If you need to export the same Views and/or Sheets multiple times as a project makes its way through the design and documentation process, this graph can be a time saver while improving consistency. Customize a copy of it for each project, and use Dynamo Player to be a few clicks away from a new set of export files at any given moment.

December 06, 2018

ACA: Multi-View Blocks and DRAWORDER

A reminder for those who already know about this, and a heads up for those who do not. Multi-View Blocks do not respect any dipslay order modifications made to the nested objects in the AutoCAD block assigned as a view block to the Multi-View Block. So if you use the DRAWORDER command to get things to look the way you want in the AutoCAD block, those changes will not show up when that block is assigned to a Multi-View Block Definition and an instance of that definition is placed in your drawing file.

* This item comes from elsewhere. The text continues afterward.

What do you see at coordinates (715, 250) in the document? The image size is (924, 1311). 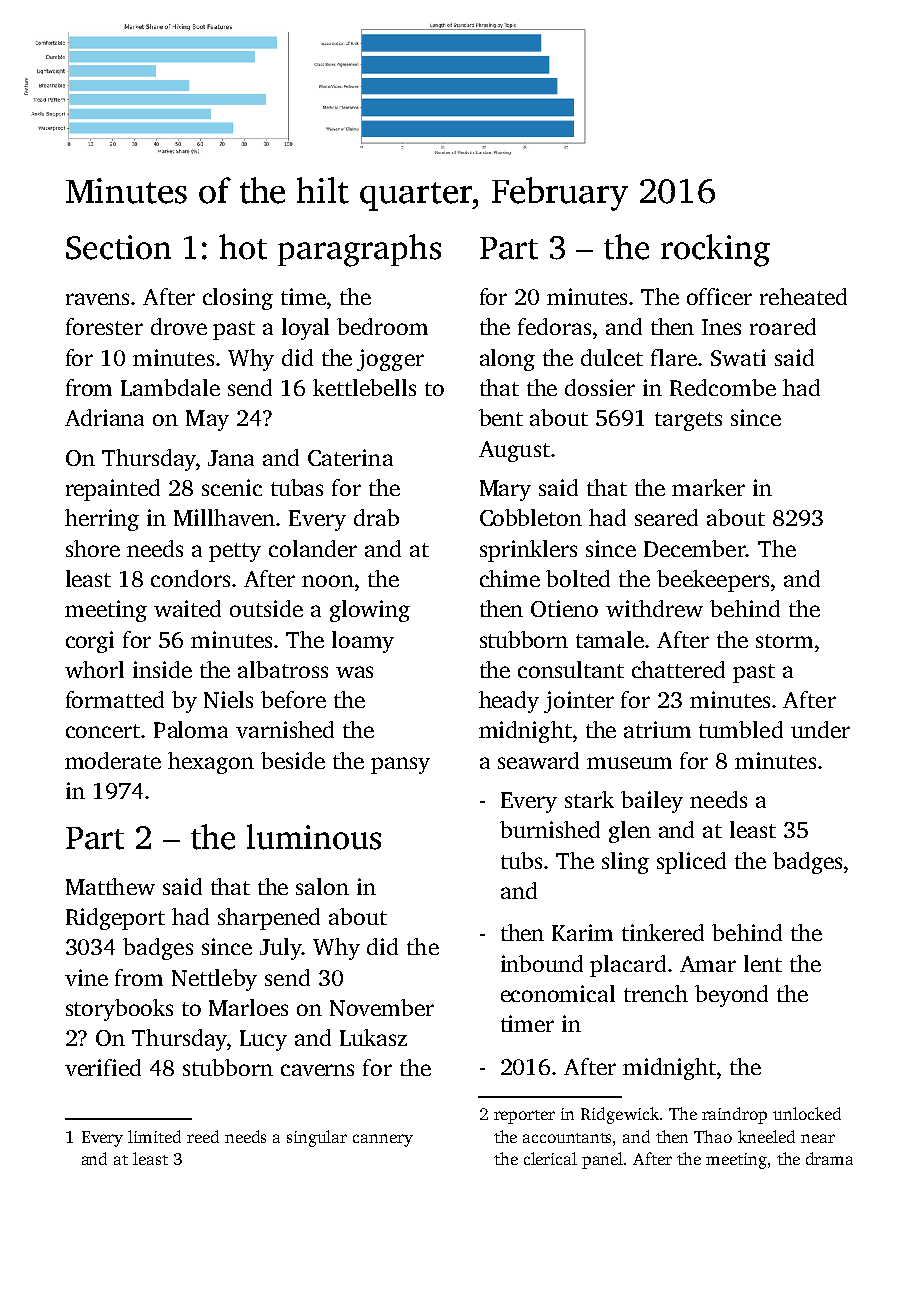 I see `rocking` at bounding box center [715, 250].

For example, suppose you have a custom Space Tag that includes a an overall rectangle with a dividing line that separates the Space name from the Space number, as illustrated in the image below.
Further suppose that you often place these tags in areas where there is linework "below" the tag, and you would rather not have that show inside the outer rectangle, so that the name and number can be more easily read. You might decide to add a Wipeout to the view block to accomplish this task. So you place an instance of the view block, edit it in place (or in the Block Editor) and use the WIPEOUT command to add a Wipeout to the Block Definition, using the outer rectangle, which just happens to be a closed Polyline, to do so (without erasing the Polyline). So far, so good. Before saving the changes to the Block Definition, you select the Wipeout, right click and choose Basic Modify Tools > Display Order > Send to Back from the context menu, to execute the DRAWORDER command and send the Wipeout to the back of the draw order. After saving the changes back to the Block Definition (and closing the Block Editor, if you used it), you see that the instance of the view block is working as desired - the Wipeout is hiding linework under the view block instance, while showing all of the other linework in the block definition.

But when you examine your Space Tags, you find that while the tags now hide linework "below" them, the line between the room name and room number is no longer visible. If you select a Space Tag, that line is highlighted, so you know it was not accidentally erased or otherwise removed from the Block Definition, but it does not show. (Attributes seem to be treated differently from other linework, and do still appear on top.) What gives? Multi-View Block instances do not respect changes in draw order, and display the items within the view block definition in the order in which they were added to the Block Definition.

What to do? Do not use the DRAWORDER command to put things in the desired order - draw them in that order. You do not have to recreate the Block Definition for the view block from scratch. You can proceed as mentioned earlier, but after creating the Wipeout, instead of using DRAWORDER to push the Wipeout to the back, select all of the objects other than the Wipeout and use the COPY command, with a Displacement of 0,0, to create a new copy of each item in the same place. Then use the ERASE command, with the Previous command line option, to erase the objects you just copied. Now the Wipeout is the first item drawn in the Block Definition, and you can save the changes and have the desired draw order respected in both the view block and the Multi-View Block.

In the image below, the same Spaces and Tags from the first image are shown. The Space Tags, while appearing identical, are actually instances of two different Multi-View Block Definitions, each with its own view block. The view blocks just happened to have equivalent contents. The Space Tag in Space 101 had a Wipeout added to the view block, pushed to the back using the DRAWORDER command. The Space Tag in Space 102 had a Wipeout added to the view block, and then the other items in the Block Definition were copied in place, and the originals erased. The line between the room name and number is hidden by the Wipeout in 101, but is seen in 102.